Кейль птицу какую-то ел и чуть не подавился костью. Ефросинья вскрикнула дико и убежала. Алексей, как прирос к стулу, подняться не мог. Ноги ослабли. Кейль, с костью кое-как справившись, встал. Лицо растерянное. С минуту молча смотрел на наследника, а затем, заикаясь и досадливо морщась, сказал:
— Ваше высочество, должен сообщить вам, — здесь он передохнул, — я имею повеление выдворить из замка Сант-Эльм вашу даму.
Кейль проглотил слюну и — смелый, видать, был дворянин-то, высокой, рыцарской крови, — пряча глаза, продолжил:
— Цесарь Германской империи взял под свою руку вас, ваше высочество, как наследника российского престола. На прочих лиц покровительство его распространяться не может.
— Что? — крикнул Алексей. — Что ты сказал? Наследник подбежал к Кейлю и вцепился руками в пышное кружево жабо:
— Лжешь, лжешь, негодяй…
— Ваше высочество, ваше высочество, — забормотал Кейль, — ваше высочество…
Алексей тряс секретаря, как крестьянин осеннюю грушу. Лицо Кейля моталось из стороны в сторону бледным пятном.
Наследник отпустил секретаря и бросился бегом через залу. Кейль поспешил за ним:
— Ваше высочество… Постойте! Куда же вы?
Алексей распахнул дверь залы, выскочил на лестницу. Крикнул:
— Мне не надобно покровительство цесаря, я еду в Рим! Побежал по ступенькам вниз. Под гулкими сводами замка отдалось эхом: «В Рим… в Рим… в Рим…» Дробью простучали каблуки. И вдруг царевич словно о стену ударился. Сверху крикнула Ефросинья:
— Алексей! Алешенька, а меня-то ты забыл? Как же я-то? Она стояла на верхней ступеньке, с подсвечником в руках.
Свет свечей колебался, но все же ясно освещал и лицо и фигуру.
Алексей повернулся. Взглянул на нее. И вновь увидел на платье багровое пятна, будто ножом пырнули в сердце его ненаглядную Ефросинью и кровь молодая, сильная, яркая брызнула ключом. Алексей взялся руками за голову и сел на ступени лестницы.
…На петербургской верфи спускали восьмидесятипушечный корабль. Светлейший — хмельной с утра — ходил по специально сбитому помосту и покрикивал. Веселый был и злой. Когда поворачивался, букли парика разлетались бешено в стороны, только что искры не сыпались.
Восьмидесятипушечный красавец стоял на стапеле как игрушка литая. Мачты, стрелы тонкие, казалось, вонзались в голубой свод — так непривычно были высоки. Борта, мягкой дугой сбегавшие книзу, лоснились от смолы, словно лакированные.
— А-а-а? — шумел Меншиков, наступая на голландского инженера, топтавшегося здесь же на помосте. — Хорош? Скажи, хорош?
Тот пыхтел трубкой.
К Меншикову протолкался сквозь толпу денщик. Светлейший глянул на него, спросил удивленно:
— Что так спешно из Москвы-то сбежал? Посидел бы уж… У денщика лицо заморенное, скакал, видно, поспешая. Он наклонился к уху князя и шепнул что-то тайно. Улыбка сошла с лица светлейшего. Он отстранил денщика, сказал:
— Постой.
Пошел по берегу. Под ногами хрустели свежие щепки, солнце яростно било в лицо, ослепительно блестело море.
— Хорошо-то как, — сказал Меншиков, — хорошо! — И пожалел: — Петра Алексеевича нет…
Когда карета светлейшего поднялась на высокий взгорок, князь еще раз взглянул на судно. Корабль был и вправду хорош: строен, крутобок, легок. «Лебедь, — подумал Меншиков, — как есть лебедь. А еще паруса наденут… Точно птица волшебная».

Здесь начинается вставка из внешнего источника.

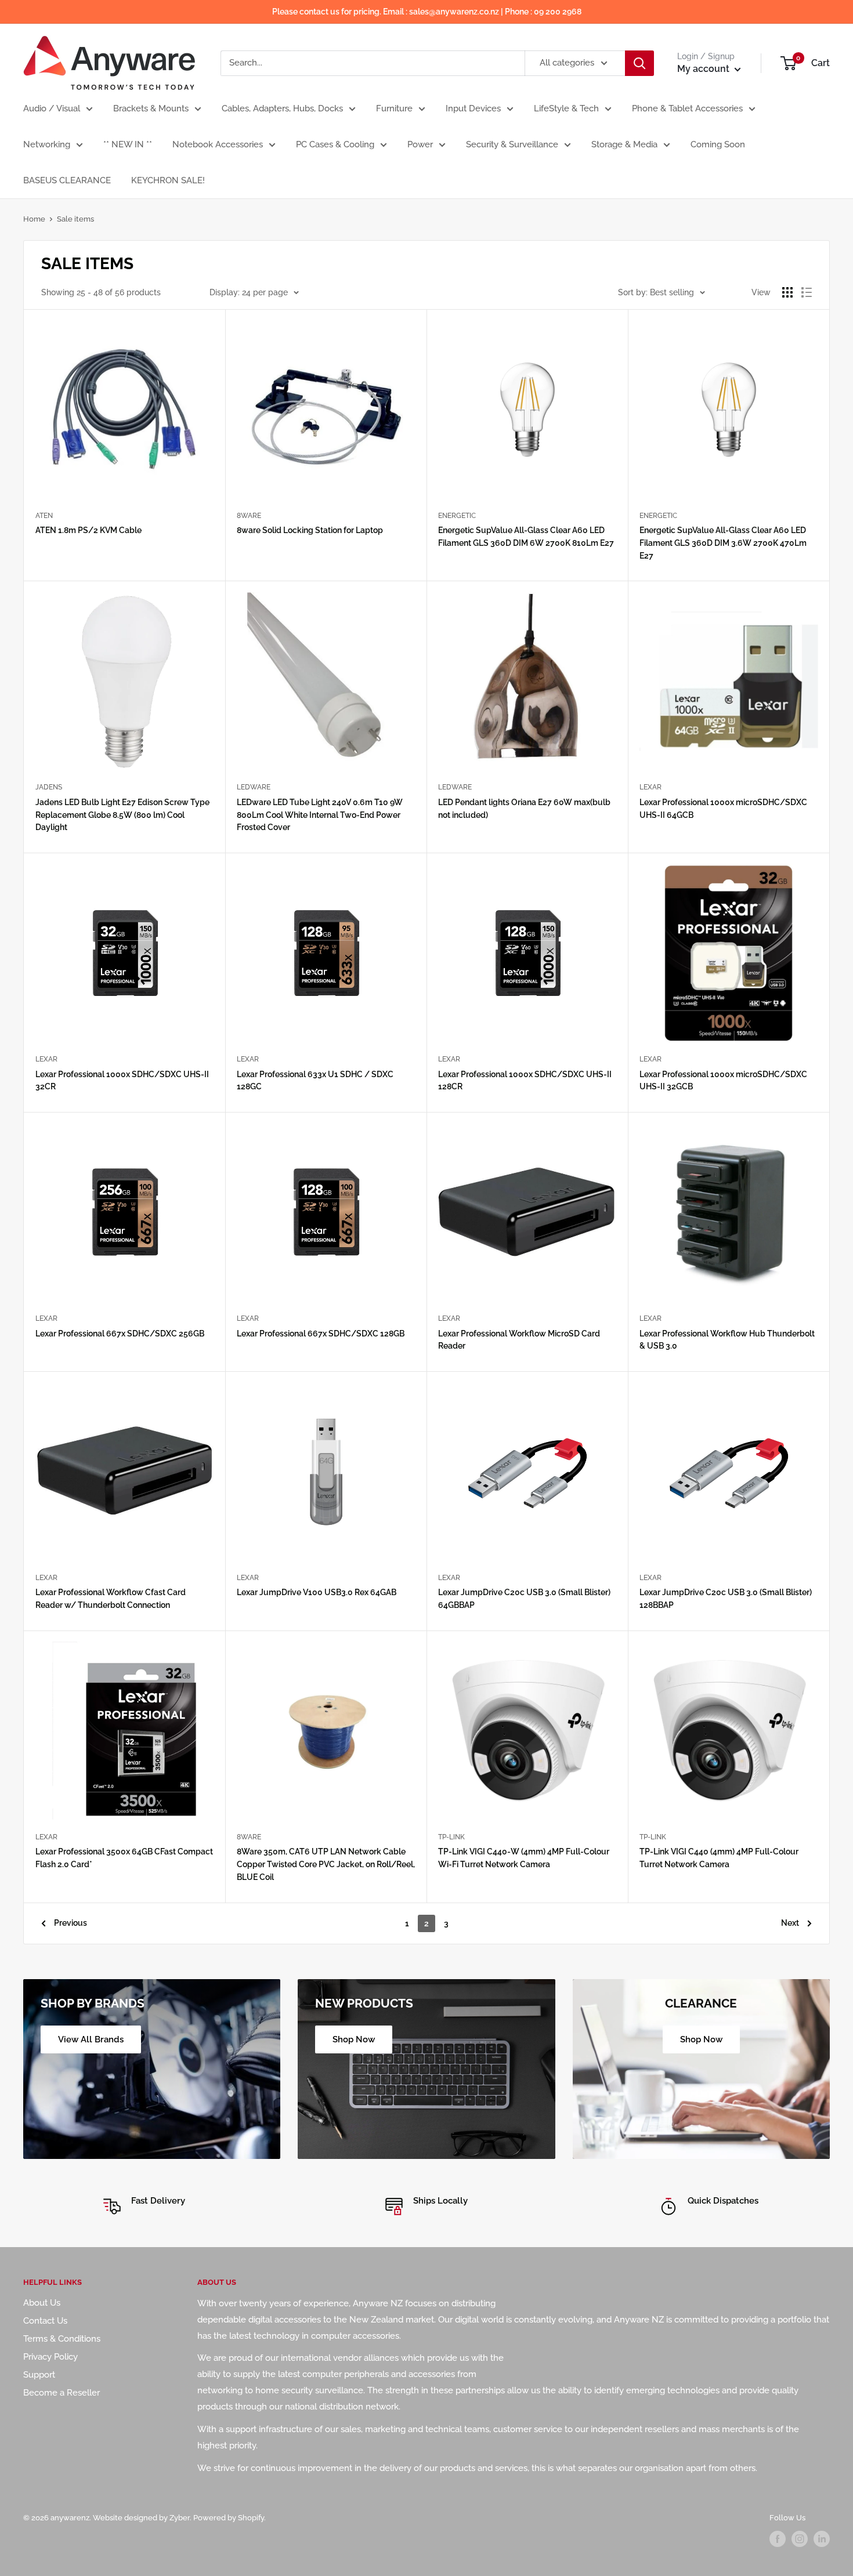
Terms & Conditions (61, 2339)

Карету тряхнуло на ухабе. Меншиков отвернулся от окна, сказал денщику:
— Говори.
Денщик, понизив голос, передал слова Черемного. Меншиков выслушал не перебивая и, только когда денщик смолк, спросил:
— А где крючок-то, подьячий?
— Сказывал, что след важный нашел и, уж до конца его пройдя, объявится и все сам расскажет.
Меншиков побарабанил пальцами по коленке, протянул задумчиво:
— Много наворотил крючок, много… Федор Черемной… — Светлейший посмотрел на денщика глазами голубыми, холодными, сказал: — О речах подьячего никому ни полслова. Царь в Варшаве уже. В Питербурхе будет днями. Ему и обскажешь.
Понимал светлейший: все круче и круче заворачивается дело с наследником.
…К Петербургу поезд Петра добрался на рассвете. Шел затяжной, октябрьский холодный дождь. Но Петр велел остановить возок и вылез на дорогу. Огромный, в черном, коробом стоящем голландском кожаном плаще царь ступил в грязь, поскользнулся, выругался сквозь зубы и шагнул к опущенному шлагбауму. Встал, вцепившись руками в черно-белый брус.
Солдат у шлагбаума узнал Петра и вытянулся столбом. С залива порывами налетал резкий, с снежной крупой, злой ветер. Сек, мял лужи, гнул к земле хилый осинник, поднимавшийся редколесьем за придорожной канавой. Лицо у солдата было синим от холода. Но Петр головы к нему не повернул, а как остановился у шлагбаума, так и стоял, вглядываясь в пелену ненастья, закрывшую город.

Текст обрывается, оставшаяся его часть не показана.